Il consigliere Alessandro Russo: "Serve una risposta chiara, stabilendo delle sinergie tra le Forze dell’Ordine e sotto il coordinamento della Prefettura, assicurando il supporto dello Stato e il rispetto delle ordinanze comunali che sono state emanate negli anni"

 

MESSINA. “La convocazione della riunione del Comitato Provinciale per l’Ordine e la Sicurezza Pubblica che è stata decisa dal Prefetto Maria Carmela Librizzi per la giornata di domani è un primo importante passo per ristabilire condizioni di sicurezza per le strade di Messina, che va accolto con soddisfazione dopo i lunghi mesi durante i quali per le più importati vie cittadine si è assisto all’indecorosa occupazione, a ogni ora del giorno e della notte, dei mezzi pesanti“. Lo dichiara il consigliere comunale di Libera Me Alessandro Russo che, in questi mesi, ha più volte sollecitato l’amministrazione del sindaco Cateno De Luca affinché si mettesse un freno alla circolazione dei tir nel centro cittadino.

“La sicurezza stradale e dei cittadini costituisce, per la conformazione della città e per il suo essere obbligato passaggio nel percorso di attraversamento dello Stretto, uno degli obiettivi centrali di ogni azione amministrativa e politica; aver spesso indugiato e soprasseduto sulla disapplicazione di importanti provvedimenti approvati a tutela della pubblica incolumità (come l’ordinanza 488/2013 che impone il divieto di transito ai mezzi pesanti in città) rappresenta un fatto grave cui l’azione del Prefetto potrebbe porre finalmente rimedio dopo anni di passività amministrativa”, continua il consigliere.

“Nelle scorse settimane ho presentato un esposto denuncia al Prefetto Librizzi, chiedendo proprio la convocazione di un tavolo interforze che ponesse rimedio pratico alla più volte dichiarata incapacità da parte del Comune di Messina di implementazione dei divieti di transito previsti dall’ordinanza 488/2013. Al Prefetto si chiedeva che, per far fronte alla strutturale mancanza di forze dell’ordine locali, lo Stato potesse intervenire (affiancando la polizia nazionale) a sostegno del Comune nell’azione di controllo e sanzione per tutte le violazioni che (regolarmente e indiscriminatamente) vengono poste in essere sulle strade cittadine.  La convocazione del Comitato Provinciale di domani, pertanto, è una risposta efficace e molto rapida dinanzi alle tematiche della sicurezza stradale che in città sono sentite da più parti e soprattutto in seguito alla lunga serie di incidenti stradali, anche mortali, che hanno contraddistinto i mesi recenti”.

“La sicurezza delle strade messinesi ha più volte giustificato la dichiarazione di stato di emergenza nella città di Messina da parte dei Governi nazionali.

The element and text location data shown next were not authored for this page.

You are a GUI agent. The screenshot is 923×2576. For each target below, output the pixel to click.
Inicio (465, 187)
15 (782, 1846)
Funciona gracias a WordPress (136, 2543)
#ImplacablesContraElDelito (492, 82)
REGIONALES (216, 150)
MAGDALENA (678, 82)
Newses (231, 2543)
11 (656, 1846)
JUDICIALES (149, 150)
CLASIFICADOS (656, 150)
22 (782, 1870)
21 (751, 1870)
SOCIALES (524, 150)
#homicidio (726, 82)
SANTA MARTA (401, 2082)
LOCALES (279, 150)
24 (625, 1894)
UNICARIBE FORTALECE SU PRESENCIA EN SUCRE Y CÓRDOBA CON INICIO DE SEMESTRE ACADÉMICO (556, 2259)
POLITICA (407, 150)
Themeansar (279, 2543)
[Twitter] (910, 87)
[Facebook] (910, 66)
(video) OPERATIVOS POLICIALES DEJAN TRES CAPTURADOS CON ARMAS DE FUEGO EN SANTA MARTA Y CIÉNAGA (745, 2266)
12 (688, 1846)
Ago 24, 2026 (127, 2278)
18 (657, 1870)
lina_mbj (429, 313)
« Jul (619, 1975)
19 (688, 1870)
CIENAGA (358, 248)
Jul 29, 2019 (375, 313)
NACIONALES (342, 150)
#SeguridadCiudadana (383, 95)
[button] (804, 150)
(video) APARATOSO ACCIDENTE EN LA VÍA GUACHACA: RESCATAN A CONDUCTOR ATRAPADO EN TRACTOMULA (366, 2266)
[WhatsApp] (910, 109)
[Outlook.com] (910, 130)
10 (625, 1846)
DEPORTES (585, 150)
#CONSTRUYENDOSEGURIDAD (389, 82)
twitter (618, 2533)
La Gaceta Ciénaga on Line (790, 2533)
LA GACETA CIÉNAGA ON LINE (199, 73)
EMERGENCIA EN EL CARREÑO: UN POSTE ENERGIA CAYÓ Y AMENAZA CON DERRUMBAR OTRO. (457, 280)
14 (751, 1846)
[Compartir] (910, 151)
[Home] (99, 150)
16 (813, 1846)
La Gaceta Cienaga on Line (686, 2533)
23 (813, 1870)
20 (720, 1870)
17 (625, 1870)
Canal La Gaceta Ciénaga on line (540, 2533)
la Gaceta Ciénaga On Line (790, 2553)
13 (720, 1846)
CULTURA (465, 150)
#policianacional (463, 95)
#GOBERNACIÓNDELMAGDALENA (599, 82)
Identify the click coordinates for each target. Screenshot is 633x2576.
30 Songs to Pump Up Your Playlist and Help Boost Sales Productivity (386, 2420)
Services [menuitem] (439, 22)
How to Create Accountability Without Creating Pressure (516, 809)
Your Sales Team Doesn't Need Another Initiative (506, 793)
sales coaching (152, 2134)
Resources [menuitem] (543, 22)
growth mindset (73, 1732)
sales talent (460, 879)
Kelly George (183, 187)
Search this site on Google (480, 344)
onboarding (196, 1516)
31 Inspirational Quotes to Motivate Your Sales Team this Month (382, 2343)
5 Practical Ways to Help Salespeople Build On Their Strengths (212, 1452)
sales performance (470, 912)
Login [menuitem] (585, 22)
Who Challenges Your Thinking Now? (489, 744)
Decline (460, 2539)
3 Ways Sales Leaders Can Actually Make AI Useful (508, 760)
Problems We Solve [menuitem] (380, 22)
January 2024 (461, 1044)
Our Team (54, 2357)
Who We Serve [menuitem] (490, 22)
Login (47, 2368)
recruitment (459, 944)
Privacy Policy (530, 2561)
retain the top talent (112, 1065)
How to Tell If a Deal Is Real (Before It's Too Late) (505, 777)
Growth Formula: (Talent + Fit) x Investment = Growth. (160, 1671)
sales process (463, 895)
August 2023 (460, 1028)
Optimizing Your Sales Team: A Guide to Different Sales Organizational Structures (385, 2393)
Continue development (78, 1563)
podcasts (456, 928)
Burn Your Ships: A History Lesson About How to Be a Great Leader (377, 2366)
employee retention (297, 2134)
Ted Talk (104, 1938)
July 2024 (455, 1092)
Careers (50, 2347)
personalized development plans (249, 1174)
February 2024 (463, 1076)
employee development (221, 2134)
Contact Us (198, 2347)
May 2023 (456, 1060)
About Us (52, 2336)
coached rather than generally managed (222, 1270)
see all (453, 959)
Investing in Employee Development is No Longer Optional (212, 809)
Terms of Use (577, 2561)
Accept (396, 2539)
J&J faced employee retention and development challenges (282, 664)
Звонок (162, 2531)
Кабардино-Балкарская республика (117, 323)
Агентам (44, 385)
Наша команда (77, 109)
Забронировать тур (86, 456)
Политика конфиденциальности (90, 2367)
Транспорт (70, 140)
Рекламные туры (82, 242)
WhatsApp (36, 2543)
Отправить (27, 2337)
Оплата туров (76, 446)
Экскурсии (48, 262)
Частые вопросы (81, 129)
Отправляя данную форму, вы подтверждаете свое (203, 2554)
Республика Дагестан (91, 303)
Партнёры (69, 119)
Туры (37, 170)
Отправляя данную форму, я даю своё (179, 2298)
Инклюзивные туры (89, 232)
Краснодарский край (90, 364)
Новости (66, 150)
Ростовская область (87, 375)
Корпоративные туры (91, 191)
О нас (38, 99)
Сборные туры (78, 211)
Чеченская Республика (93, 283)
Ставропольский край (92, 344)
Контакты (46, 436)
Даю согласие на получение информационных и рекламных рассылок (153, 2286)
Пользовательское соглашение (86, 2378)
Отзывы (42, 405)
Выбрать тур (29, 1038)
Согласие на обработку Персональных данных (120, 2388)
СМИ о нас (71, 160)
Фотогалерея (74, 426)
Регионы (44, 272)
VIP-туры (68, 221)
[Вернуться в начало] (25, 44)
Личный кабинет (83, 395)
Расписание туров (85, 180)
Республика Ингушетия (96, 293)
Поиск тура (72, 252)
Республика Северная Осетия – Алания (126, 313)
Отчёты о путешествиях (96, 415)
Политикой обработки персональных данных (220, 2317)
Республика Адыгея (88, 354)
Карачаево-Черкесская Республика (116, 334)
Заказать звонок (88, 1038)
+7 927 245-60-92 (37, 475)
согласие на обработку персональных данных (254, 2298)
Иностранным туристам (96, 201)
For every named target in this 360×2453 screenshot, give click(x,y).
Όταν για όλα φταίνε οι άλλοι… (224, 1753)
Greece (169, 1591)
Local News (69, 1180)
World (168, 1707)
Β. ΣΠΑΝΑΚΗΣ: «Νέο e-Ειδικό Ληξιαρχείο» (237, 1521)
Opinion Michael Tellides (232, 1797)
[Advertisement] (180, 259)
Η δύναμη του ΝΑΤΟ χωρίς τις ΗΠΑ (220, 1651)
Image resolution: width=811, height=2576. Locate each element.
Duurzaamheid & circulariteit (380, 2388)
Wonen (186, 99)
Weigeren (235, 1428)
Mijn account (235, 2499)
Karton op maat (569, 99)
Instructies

Orbene: quelle condizioni, sebbene l’apertura dell’approdo di Tremestieri abbia costituito una risposta adeguata alla liberazione del centro cittadino dal traffico pesante, ad oggi non sono ancora superate. Avere gli strumenti amministrativi sulla carta ma non poterli fare rispettare per mancanza di risorse e di uomini vanifica ogni tentativo di ristabilire condizioni di sicurezza effettiva in città”.

“Serve – conclude Russo – che il Comitato Provinciale per l’Ordine e la Sicurezza Pubblica dia una risposta chiara alla città, stabilendo delle sinergie tra le Forze dell’Ordine e sotto il coordinamento della Prefettura, assicurando il supporto dello Stato al ristabilimento delle condizioni di sicurezza e al rispetto delle ordinanze comunali che sono state emanate negli anni”.